BEGIN EXERCISE INPUT

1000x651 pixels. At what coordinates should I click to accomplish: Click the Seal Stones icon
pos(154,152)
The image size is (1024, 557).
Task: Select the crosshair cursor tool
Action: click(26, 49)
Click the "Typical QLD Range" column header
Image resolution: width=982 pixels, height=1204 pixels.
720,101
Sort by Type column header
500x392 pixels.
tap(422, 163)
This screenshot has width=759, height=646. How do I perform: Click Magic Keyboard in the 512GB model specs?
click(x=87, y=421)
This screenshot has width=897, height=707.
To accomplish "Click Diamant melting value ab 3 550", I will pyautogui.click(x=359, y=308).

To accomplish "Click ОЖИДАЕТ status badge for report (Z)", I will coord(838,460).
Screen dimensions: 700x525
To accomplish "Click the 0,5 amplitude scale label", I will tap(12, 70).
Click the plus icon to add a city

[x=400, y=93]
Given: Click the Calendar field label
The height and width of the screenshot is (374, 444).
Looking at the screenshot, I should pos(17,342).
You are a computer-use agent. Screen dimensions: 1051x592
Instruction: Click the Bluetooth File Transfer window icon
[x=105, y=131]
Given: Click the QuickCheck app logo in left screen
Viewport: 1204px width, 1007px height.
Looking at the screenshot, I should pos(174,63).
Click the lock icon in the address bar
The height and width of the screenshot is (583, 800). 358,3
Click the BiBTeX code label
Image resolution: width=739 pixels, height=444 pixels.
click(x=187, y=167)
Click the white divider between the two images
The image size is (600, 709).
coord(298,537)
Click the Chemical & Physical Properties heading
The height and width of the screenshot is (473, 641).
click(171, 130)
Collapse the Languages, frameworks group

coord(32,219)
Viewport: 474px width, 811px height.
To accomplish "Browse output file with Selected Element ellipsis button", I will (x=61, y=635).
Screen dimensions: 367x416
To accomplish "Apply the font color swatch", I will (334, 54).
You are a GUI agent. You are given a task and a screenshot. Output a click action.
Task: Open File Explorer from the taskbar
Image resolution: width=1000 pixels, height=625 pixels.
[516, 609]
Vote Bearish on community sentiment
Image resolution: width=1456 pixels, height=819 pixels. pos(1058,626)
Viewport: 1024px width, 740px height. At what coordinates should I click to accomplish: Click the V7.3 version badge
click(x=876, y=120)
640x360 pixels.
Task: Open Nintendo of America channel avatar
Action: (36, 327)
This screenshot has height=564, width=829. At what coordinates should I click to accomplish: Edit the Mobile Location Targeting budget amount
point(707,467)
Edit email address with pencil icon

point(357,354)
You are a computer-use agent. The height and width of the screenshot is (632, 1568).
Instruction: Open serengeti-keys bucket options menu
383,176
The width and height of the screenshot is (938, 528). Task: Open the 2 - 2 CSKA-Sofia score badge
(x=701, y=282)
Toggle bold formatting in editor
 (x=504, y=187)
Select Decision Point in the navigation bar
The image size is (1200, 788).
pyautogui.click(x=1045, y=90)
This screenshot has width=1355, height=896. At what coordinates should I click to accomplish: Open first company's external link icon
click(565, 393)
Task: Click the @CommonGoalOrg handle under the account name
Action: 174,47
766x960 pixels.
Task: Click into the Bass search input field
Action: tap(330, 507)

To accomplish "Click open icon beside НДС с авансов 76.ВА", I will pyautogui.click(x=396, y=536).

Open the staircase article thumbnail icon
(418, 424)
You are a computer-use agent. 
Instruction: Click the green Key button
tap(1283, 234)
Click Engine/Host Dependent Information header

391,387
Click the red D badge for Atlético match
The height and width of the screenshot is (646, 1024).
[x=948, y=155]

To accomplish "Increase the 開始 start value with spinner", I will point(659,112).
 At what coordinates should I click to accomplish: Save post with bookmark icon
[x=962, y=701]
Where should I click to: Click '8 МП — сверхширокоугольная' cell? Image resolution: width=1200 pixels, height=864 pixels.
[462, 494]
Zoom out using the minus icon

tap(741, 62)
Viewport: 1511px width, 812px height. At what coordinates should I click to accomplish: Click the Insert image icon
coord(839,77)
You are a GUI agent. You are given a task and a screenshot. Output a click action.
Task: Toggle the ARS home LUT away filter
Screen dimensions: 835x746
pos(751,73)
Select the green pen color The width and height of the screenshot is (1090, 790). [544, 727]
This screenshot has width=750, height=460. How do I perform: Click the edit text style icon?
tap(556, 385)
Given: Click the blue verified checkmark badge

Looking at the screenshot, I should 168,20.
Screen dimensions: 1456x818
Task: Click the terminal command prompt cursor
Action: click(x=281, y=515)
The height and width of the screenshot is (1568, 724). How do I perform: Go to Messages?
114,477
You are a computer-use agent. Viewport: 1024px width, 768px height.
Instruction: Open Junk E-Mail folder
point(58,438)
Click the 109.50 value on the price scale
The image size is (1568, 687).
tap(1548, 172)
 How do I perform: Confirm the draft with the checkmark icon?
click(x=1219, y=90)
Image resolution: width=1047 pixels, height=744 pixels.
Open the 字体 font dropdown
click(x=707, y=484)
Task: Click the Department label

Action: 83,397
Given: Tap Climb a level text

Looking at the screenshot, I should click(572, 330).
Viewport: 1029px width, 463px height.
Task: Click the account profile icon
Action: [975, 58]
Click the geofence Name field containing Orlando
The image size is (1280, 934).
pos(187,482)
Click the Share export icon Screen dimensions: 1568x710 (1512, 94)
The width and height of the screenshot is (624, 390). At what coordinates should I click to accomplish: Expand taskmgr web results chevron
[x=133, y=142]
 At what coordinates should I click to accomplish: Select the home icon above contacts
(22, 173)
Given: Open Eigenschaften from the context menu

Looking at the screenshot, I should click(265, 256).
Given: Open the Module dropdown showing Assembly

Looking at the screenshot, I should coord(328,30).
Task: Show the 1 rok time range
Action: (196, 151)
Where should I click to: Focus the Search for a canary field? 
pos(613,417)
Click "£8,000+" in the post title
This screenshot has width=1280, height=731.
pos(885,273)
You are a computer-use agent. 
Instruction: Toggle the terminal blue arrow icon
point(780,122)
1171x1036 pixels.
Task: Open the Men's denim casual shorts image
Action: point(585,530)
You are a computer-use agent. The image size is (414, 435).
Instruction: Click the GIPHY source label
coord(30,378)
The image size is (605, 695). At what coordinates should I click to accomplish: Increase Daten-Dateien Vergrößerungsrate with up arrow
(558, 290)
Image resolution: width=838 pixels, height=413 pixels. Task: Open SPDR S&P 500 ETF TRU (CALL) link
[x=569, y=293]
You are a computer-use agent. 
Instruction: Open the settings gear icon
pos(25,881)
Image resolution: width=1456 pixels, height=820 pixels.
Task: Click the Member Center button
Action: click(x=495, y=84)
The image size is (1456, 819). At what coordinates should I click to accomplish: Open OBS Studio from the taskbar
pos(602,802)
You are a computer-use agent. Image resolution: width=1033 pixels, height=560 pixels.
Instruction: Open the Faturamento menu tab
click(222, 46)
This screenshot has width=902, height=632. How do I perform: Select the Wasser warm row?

END EXERCISE INPUT

REQUIREMENT:
Up to and including the last line of the records above, print exactly every line from the one that contains "Instruction: Open the Faturamento menu tab" onward.

RESPONSE TO THE TASK:
Instruction: Open the Faturamento menu tab
click(222, 46)
This screenshot has width=902, height=632. How do I perform: Select the Wasser warm row?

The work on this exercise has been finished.